Your goal ::
In the records below, the relevant part opens with the line containing "The height and width of the screenshot is (330, 629)." and closes with the line containing "Task: Click the"; print that part exactly and only, without its pictures.

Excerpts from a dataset

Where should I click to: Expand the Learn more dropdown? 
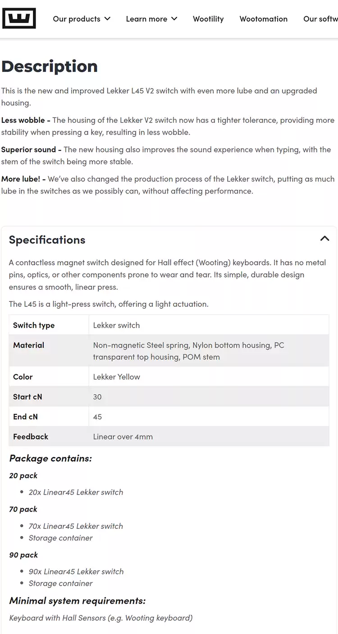[146, 19]
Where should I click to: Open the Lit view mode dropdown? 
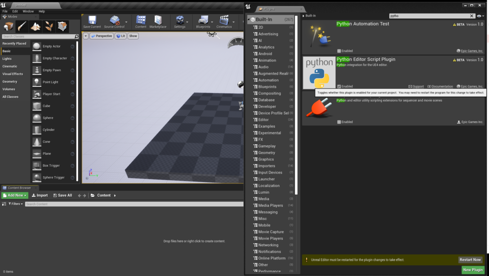[120, 36]
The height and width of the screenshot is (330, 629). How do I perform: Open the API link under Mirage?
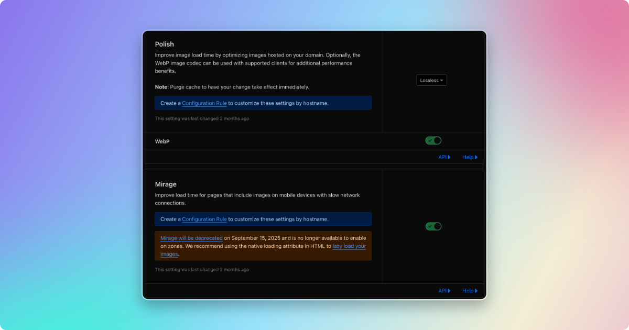443,291
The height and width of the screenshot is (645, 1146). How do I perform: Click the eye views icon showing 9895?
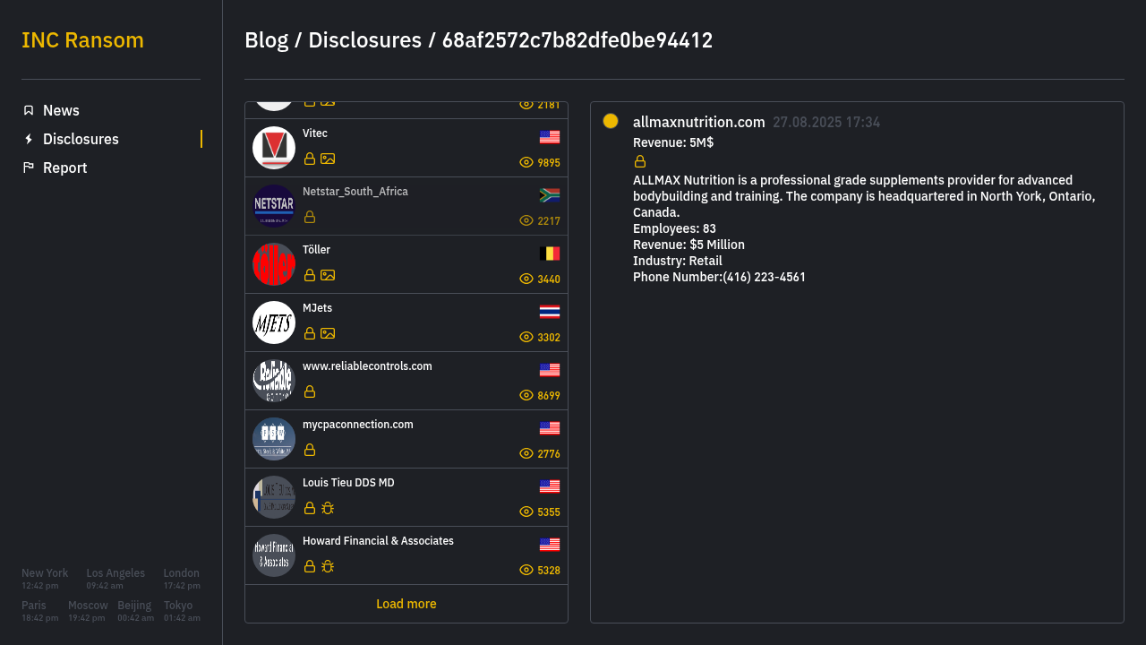pos(526,162)
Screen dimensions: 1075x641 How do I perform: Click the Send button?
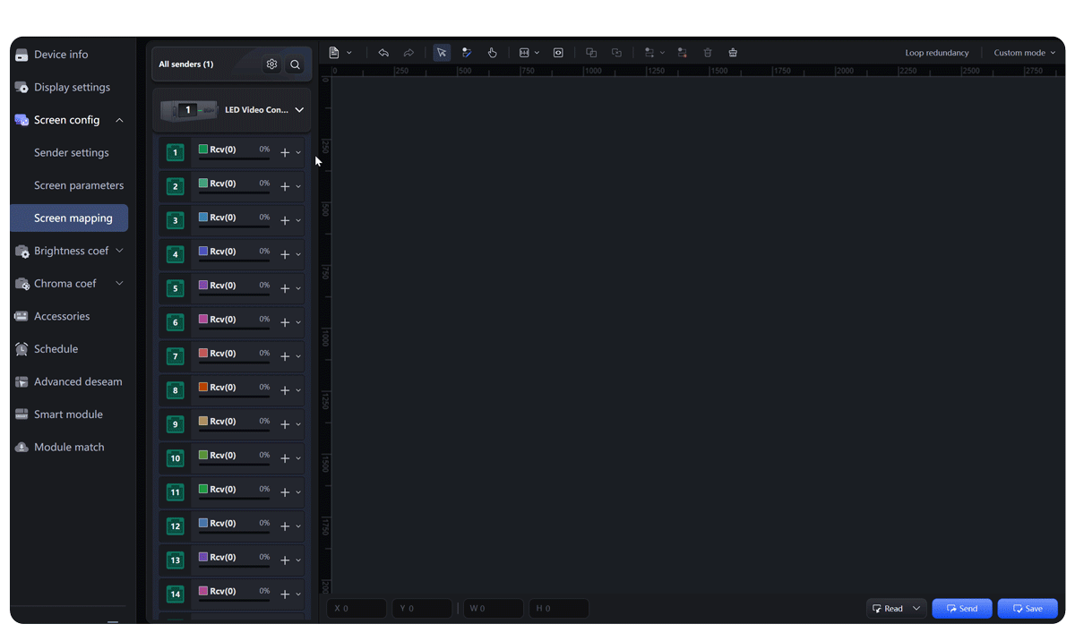pyautogui.click(x=961, y=609)
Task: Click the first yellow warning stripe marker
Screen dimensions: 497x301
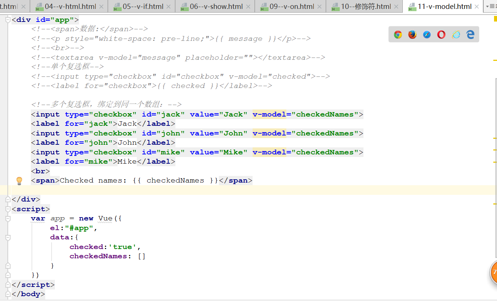Action: click(x=495, y=60)
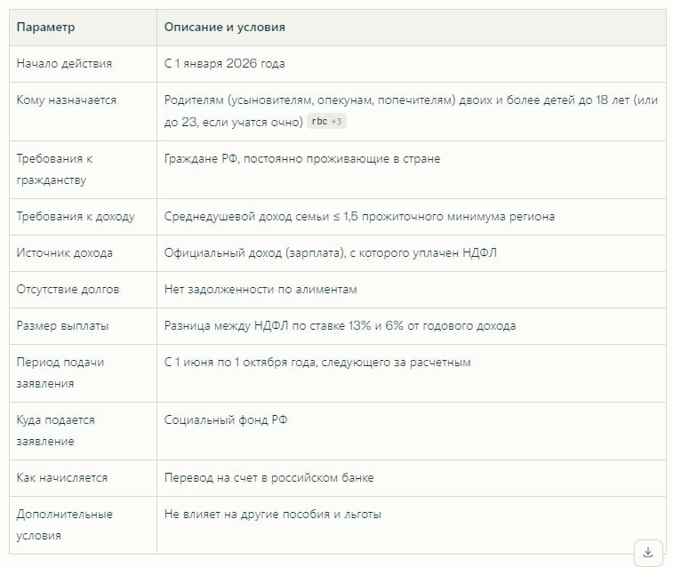Select the Требования к доходу label
This screenshot has height=567, width=673.
pos(76,216)
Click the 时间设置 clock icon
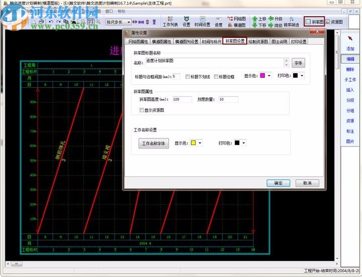This screenshot has height=277, width=362. (x=202, y=19)
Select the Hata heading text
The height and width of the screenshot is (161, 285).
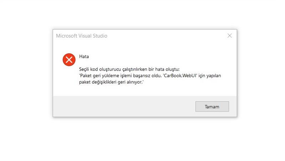84,56
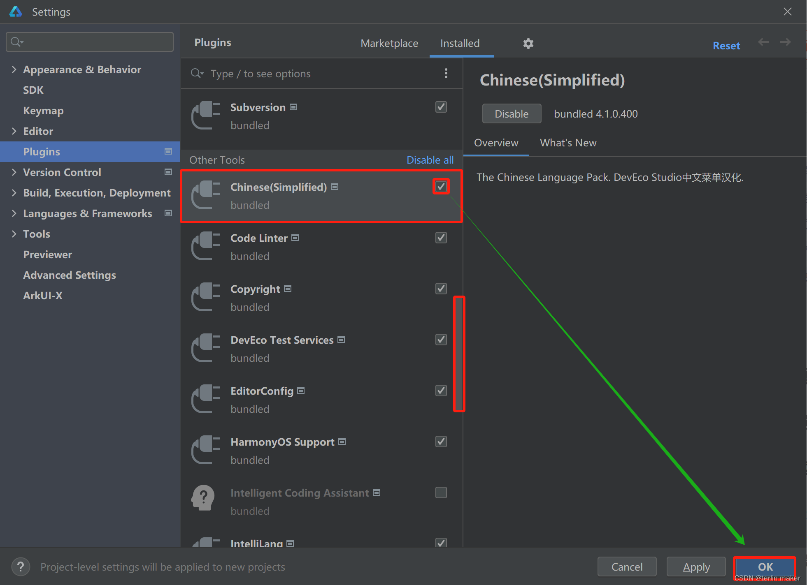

Solution for this exercise ::
The height and width of the screenshot is (330, 629). How do I perform: Open the API link under Mirage?
443,291
The height and width of the screenshot is (645, 1146). How do I perform: Click the eye views icon showing 9895?
pos(526,162)
Screen dimensions: 1075x641 How do I perform: Click the Send button?
pyautogui.click(x=961, y=609)
Task: Click the first yellow warning stripe marker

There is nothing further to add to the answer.